曉笳遲疑地看了她一眼,“其實還有一件事……”
“照實說,不用顧忌我。”
“是,有人聽四太太房裡如今已經放出去配人的丫頭說,前年六小姐陪老夫人去杭州給親家老夫人過壽的時候,見過表少爺,似乎……似乎是瞧上表少爺了,還因為這事跟四太太鬧了一場……
四太太嫌丟人,將這件事瞞下了,說六小姐因為感染風寒,半路上就回了京城,沒跟老夫人去杭州……”
簡瑩明白了,難怪簡康泉說她多年沒去過外祖家。
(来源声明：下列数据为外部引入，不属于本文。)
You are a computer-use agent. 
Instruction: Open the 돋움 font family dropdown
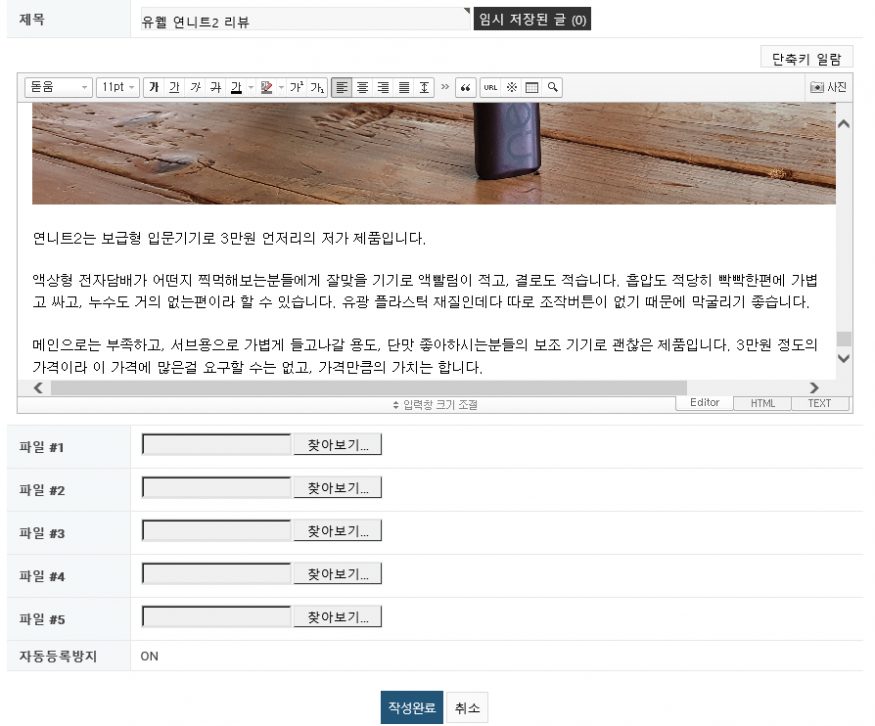point(59,87)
而且聽那意思,多半是小六兒一廂情願。
如此一來,楚非言的行為也不難理解了,就跟韓劇裡面的女二號一樣,男一整天圍著她打轉的時候,她不屑一顧,等男一成了女一的裙下之臣,她又心裡不平衡了,非得整出點兒么蛾子插一腿不可。
當然,像楚非言那種驕傲的人是不屑於插足的,只是單純地對她如此輕易地“移情別戀”表示一下憤慨罷了。
既然她跟楚非言郎無情妾無意,也就沒必要費神了。
將曉笳打發下去,聽銀屏來報,說姨娘們過來伺候她用飯了,便叫人在小廳裡擺了飯菜,跟靈若三人一起吃了。
因中午沒睡午覺,又走了不少的路,睏倦得厲害,不到二更就躺下睡了。
第二天一早醒來,才知道正房那邊出事了。
簡瑩聽說方氏免了今日的晨省,便又躺回去,半睜著眼睛問道:“王妃昨天不是還好好的嗎?怎麼突然就病了?”
“奴婢也不清楚,是憐珠過來傳的話。”回話的是彩屏。
簡瑩調整了一下姿勢,讓自己躺得更舒服一些,“你可知道身為一個合格的大丫頭,在跟主子回話之前,就要把主子要問的和可能要問的事情都打聽清楚?”
彩屏怔了怔,忙站起身來,“奴婢這就去打聽……”
簡瑩對她勾了勾手指,等她靠近了,才語重心長地道:“開屏啊,等主子提醒了你,你再去打聽就沒意思了。
現在你主子我要睡個回籠覺,可是呢,三位姨娘過一陣子就要來給我請安了。你幫我想一套說辭,既回了她們,又讓她們不會覺得我是在睡懶覺。
能辦到嗎?”
彩屏遲疑了一下,“六小姐,奴婢叫彩屏,不是開屏……”
簡瑩嘆了口氣,心說這孩子沒救了,自己說了一大堆,她就只聽進去個名字。也懶得搭理她,翻了個身繼續睡。